## Information shown
=-=-=

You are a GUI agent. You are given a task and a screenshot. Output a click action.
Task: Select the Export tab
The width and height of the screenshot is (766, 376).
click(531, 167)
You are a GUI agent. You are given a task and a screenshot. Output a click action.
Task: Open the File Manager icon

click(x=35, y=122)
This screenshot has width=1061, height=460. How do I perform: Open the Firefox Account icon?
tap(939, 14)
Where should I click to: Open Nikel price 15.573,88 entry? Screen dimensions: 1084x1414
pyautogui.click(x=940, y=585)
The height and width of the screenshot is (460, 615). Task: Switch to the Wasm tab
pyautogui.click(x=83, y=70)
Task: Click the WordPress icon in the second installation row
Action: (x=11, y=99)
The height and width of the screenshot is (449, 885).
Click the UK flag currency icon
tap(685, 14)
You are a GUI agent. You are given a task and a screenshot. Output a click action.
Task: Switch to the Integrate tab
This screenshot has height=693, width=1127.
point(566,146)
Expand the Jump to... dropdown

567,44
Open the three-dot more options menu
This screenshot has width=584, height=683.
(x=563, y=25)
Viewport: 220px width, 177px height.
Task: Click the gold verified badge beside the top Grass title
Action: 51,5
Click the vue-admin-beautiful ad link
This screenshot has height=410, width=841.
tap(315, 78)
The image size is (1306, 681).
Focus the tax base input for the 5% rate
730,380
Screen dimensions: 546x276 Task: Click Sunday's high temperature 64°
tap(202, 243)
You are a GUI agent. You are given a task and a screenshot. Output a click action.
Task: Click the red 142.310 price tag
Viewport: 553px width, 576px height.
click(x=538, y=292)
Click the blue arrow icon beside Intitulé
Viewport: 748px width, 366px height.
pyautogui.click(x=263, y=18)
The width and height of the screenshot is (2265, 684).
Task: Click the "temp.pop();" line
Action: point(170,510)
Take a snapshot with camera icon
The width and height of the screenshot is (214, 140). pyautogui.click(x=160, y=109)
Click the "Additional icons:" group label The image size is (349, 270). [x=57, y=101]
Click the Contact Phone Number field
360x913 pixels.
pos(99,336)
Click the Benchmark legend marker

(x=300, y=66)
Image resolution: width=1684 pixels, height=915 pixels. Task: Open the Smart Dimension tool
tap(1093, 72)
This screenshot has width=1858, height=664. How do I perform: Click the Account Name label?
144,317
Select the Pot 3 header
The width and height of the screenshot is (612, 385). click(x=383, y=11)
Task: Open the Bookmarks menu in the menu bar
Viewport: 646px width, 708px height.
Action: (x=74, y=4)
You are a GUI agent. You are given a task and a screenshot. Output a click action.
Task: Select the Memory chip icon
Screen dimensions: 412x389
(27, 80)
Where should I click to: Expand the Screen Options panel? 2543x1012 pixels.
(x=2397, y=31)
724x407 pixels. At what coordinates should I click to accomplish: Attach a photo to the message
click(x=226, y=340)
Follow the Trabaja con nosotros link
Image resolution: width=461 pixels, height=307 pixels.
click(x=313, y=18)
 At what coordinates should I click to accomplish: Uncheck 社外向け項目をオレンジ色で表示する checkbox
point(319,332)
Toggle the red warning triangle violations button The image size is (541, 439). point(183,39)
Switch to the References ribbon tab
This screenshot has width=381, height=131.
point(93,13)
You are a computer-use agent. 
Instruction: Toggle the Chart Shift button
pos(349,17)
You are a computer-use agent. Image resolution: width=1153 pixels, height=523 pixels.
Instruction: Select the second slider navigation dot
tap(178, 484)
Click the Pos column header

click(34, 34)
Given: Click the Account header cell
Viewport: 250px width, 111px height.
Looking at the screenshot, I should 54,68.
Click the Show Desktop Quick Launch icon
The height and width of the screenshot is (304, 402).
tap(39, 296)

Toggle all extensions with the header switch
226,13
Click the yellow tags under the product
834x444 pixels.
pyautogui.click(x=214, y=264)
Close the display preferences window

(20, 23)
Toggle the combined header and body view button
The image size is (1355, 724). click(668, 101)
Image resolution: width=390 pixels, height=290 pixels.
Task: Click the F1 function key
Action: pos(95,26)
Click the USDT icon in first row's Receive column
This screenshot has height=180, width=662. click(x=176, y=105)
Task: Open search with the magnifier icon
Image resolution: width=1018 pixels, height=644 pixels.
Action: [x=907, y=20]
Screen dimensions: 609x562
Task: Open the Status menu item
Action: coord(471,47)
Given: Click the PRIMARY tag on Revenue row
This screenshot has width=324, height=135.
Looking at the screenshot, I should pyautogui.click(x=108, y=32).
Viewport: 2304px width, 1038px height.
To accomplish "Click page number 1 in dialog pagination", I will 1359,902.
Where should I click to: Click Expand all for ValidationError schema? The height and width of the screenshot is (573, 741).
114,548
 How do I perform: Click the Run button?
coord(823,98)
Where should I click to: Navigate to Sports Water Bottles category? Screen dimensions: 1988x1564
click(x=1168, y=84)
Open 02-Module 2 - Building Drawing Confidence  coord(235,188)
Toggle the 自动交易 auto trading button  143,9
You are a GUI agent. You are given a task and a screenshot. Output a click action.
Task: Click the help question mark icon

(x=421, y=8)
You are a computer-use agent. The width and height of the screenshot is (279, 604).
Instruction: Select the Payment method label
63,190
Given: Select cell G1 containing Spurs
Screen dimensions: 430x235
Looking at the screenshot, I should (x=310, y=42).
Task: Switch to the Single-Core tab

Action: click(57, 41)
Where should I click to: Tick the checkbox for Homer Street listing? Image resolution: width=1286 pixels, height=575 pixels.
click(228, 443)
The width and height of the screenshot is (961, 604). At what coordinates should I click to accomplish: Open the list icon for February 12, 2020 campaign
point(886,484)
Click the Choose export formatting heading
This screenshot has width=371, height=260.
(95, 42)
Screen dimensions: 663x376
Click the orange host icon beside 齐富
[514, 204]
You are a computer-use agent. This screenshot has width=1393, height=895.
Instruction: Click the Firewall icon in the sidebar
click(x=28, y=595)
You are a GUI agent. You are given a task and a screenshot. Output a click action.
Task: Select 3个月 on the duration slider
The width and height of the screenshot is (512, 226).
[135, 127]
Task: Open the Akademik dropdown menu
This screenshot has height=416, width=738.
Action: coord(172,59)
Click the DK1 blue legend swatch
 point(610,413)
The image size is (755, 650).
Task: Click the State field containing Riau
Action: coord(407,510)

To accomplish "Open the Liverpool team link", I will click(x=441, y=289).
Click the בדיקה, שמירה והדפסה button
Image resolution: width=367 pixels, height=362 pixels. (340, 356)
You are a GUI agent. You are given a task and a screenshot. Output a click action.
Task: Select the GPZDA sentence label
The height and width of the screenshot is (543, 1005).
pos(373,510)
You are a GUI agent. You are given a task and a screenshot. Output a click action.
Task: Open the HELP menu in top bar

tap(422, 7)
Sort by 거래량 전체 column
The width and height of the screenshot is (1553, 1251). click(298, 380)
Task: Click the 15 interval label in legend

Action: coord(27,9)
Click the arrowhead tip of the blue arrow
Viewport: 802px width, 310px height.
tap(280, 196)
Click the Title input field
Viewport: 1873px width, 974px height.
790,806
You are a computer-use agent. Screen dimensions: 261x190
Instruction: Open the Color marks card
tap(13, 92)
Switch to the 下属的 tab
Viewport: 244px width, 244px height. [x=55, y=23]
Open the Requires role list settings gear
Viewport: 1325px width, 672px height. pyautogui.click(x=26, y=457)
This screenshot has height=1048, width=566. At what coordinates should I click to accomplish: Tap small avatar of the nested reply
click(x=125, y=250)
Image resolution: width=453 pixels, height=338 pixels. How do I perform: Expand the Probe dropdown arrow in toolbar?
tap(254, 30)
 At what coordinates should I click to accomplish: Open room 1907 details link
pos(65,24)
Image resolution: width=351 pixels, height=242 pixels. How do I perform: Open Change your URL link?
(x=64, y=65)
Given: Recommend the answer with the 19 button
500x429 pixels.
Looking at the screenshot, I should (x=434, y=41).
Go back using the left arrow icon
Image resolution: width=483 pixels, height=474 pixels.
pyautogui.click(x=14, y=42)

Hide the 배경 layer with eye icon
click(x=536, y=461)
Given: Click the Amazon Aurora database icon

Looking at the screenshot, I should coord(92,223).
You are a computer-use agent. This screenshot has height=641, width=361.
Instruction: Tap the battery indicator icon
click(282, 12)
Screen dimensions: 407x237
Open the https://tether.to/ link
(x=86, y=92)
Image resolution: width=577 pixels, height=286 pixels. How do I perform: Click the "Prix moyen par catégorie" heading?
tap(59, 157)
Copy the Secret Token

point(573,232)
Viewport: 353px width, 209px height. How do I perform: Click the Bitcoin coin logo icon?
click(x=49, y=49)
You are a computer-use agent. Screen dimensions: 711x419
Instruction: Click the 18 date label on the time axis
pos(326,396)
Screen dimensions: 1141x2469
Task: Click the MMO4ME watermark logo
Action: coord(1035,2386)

=-=-=

## Description of the task
Retype only the lines running from the top of the listing to the line that holds "270). [x=57, y=101]", both ends included.

## Answer for this exercise
You are a GUI agent. You are given a task and a screenshot. Output a click action.
Task: Select the Export tab
The width and height of the screenshot is (766, 376).
click(531, 167)
You are a GUI agent. You are given a task and a screenshot. Output a click action.
Task: Open the File Manager icon

click(x=35, y=122)
This screenshot has width=1061, height=460. How do I perform: Open the Firefox Account icon?
tap(939, 14)
Where should I click to: Open Nikel price 15.573,88 entry? Screen dimensions: 1084x1414
pyautogui.click(x=940, y=585)
The height and width of the screenshot is (460, 615). Task: Switch to the Wasm tab
pyautogui.click(x=83, y=70)
Task: Click the WordPress icon in the second installation row
Action: (x=11, y=99)
The height and width of the screenshot is (449, 885).
Click the UK flag currency icon
tap(685, 14)
You are a GUI agent. You are given a task and a screenshot. Output a click action.
Task: Switch to the Integrate tab
This screenshot has height=693, width=1127.
point(566,146)
Expand the Jump to... dropdown

567,44
Open the three-dot more options menu
This screenshot has width=584, height=683.
(x=563, y=25)
Viewport: 220px width, 177px height.
Task: Click the gold verified badge beside the top Grass title
Action: 51,5
Click the vue-admin-beautiful ad link
This screenshot has height=410, width=841.
tap(315, 78)
The image size is (1306, 681).
Focus the tax base input for the 5% rate
730,380
Screen dimensions: 546x276 Task: Click Sunday's high temperature 64°
tap(202, 243)
You are a GUI agent. You are given a task and a screenshot. Output a click action.
Task: Click the red 142.310 price tag
Viewport: 553px width, 576px height.
click(x=538, y=292)
Click the blue arrow icon beside Intitulé
Viewport: 748px width, 366px height.
pyautogui.click(x=263, y=18)
The width and height of the screenshot is (2265, 684).
Task: Click the "temp.pop();" line
Action: point(170,510)
Take a snapshot with camera icon
The width and height of the screenshot is (214, 140). pyautogui.click(x=160, y=109)
Click the "Additional icons:" group label The image size is (349, 270). [x=57, y=101]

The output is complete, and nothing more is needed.